» PROVIDED TEXT:
┌──
– remembered by Tony Atienza
Edwin Hornsby Dare
Born: 8 Aug. 1919
Died: 29 Sept. 2010.
Although Eddie Dare’s father had served at sea in the First World War, he himself followed the traditions of his ancestors who had been millers in Devonshire. He trained as a baker and as a young man worked in the sweltering basement ovens of east and south London. At first he cycled the city streets delivering bread, as well as medicines for a local doctor, to earn a bit on the side. Later he wrote a fascinating article describing the long night hours and appalling conditions in these underground bakeries during the thirties.
The eldest of seven siblings he suffered from polio as a child and experienced the tragedy of a brother’s suicide.
Towards the end of the thirties Eddie had followed his father to sea as a baker on the Union Castle Line. It was on a visit to South Africa, going ashore in Durban, that he was shocked to see the working conditions, and the apartheid on the docks. This experience determined the rest of his life – it gave him his philosophy, which was a fighting one.
Back in Britain he soon became involved in politics, joining the Labour, and eventually the Communist Party.
He came into my life sixty years ago, after the War, when he moved with his wife, Olive, and their daughters, Janet and Ann, to the L.C.C. estate at Debden, in Essex. I had just arrived in the nearby village of Theydon Bois, having also joined the Communist Party at university. (Those were the days!)
└──
» EXERCISE TASKS:
[A] Using the remembrance of Eddie Dare, explain in one to three sentences what gave him his lifelong philosophy.
[B] Resume the remembrance of Eddie Dare, starting right after its final sentence.
Nothing in the material that follows is needed for this work.

» STORED DATA:
┌──
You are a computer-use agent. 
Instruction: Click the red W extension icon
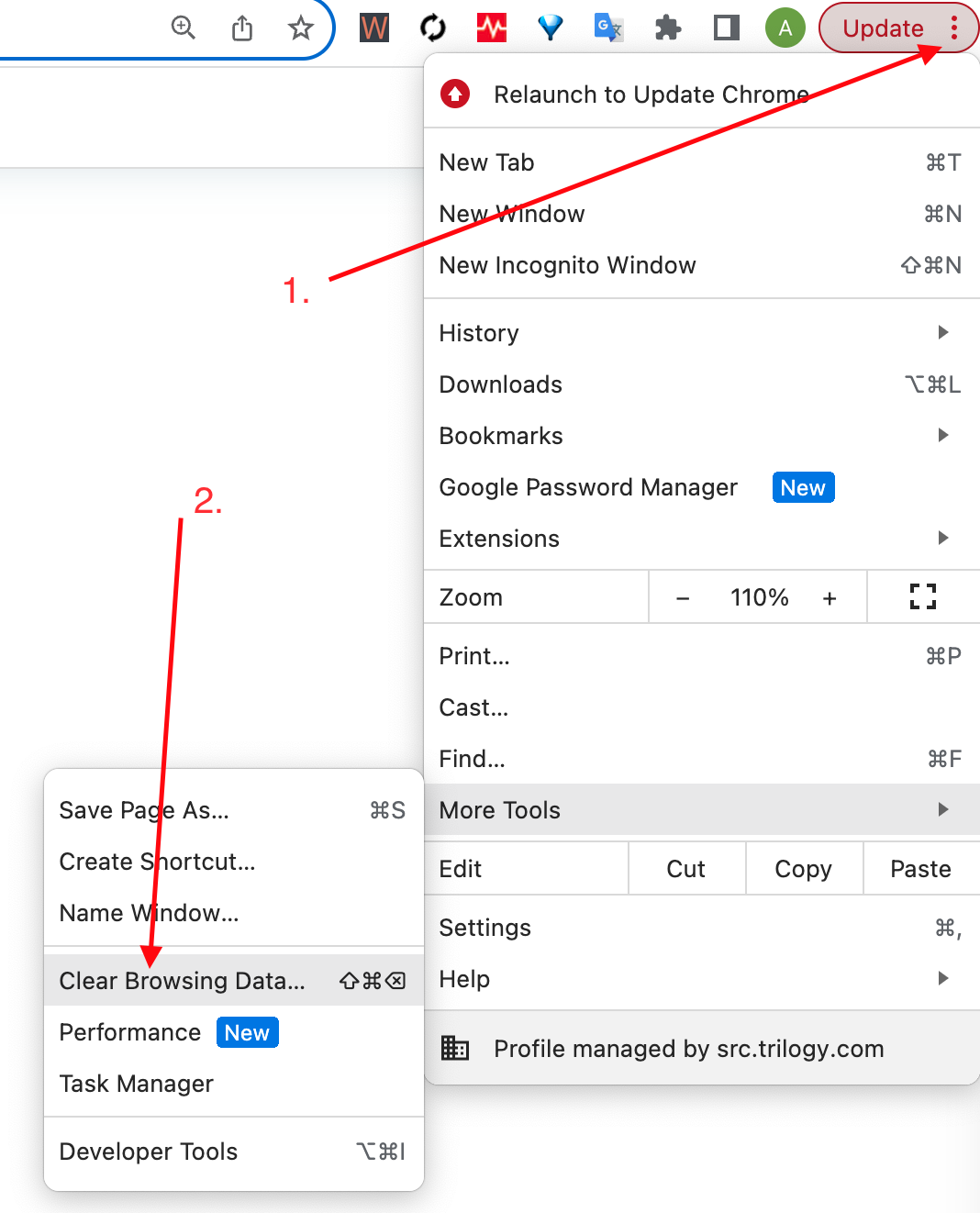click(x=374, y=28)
└──
┌──
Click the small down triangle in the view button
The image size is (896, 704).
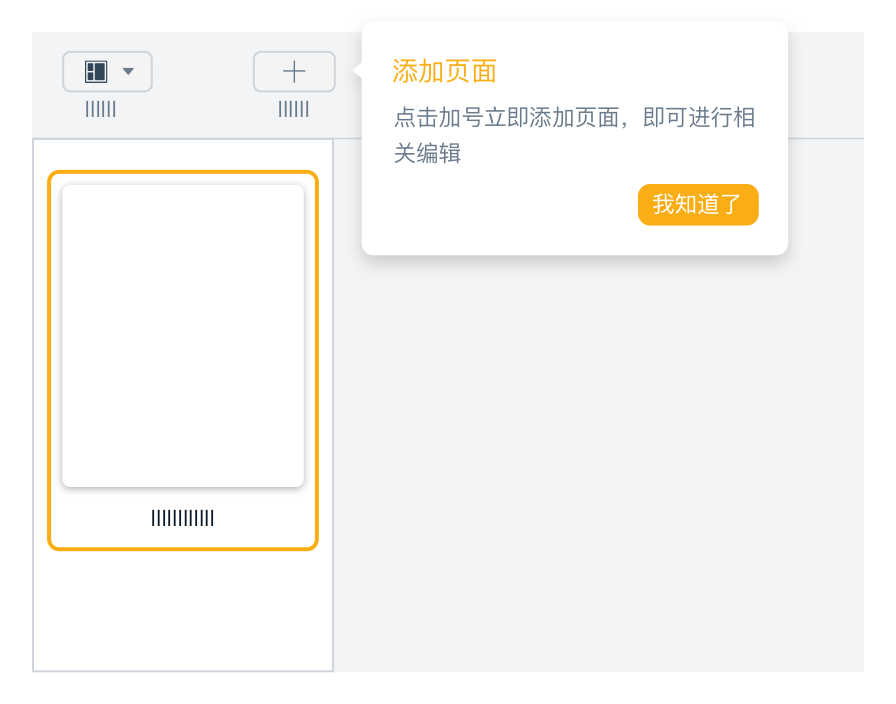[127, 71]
└──
» ANSWERS FOR EACH ITEM:
[A] While he was working as a baker on the Union Castle Line, he went ashore in Durban and was shocked by the working conditions and the apartheid on the docks. That experience gave him his philosophy, a fighting one, and shaped the rest of his life.

[B]
One day he knocked on my door and from then on we set out to change the world.
We built a Communist branch – he as secretary and I as chairman. What an inspiration he was! We ran meetings and walked miles round the 6,000 houses in Debden, knocking on doors and handing out leaflets.
By now, in the 1950s and 60s, I was a teacher and Eddie was at the bottom of the Civil Service ladder. Down the years he was promoted steadily, entirely through his skill as a member of the social security and health ministries. He never seems to have taken examinations, but promotion boards never turned him down.
By the time we both retired in the early 1980s we were both earning about £15,000 p.a., I as a headmaster and he as a senior executive officer.
In his union he was a brilliant organiser; for three years he was elected chairman of the Marx Memorial Library; he was a key member of the committee of the Socialist History Society where he revived and ran its lively Newsletter; he took part in several of this society’s publications, including one concerned with East End Jewish bakers. The Press often received his letters.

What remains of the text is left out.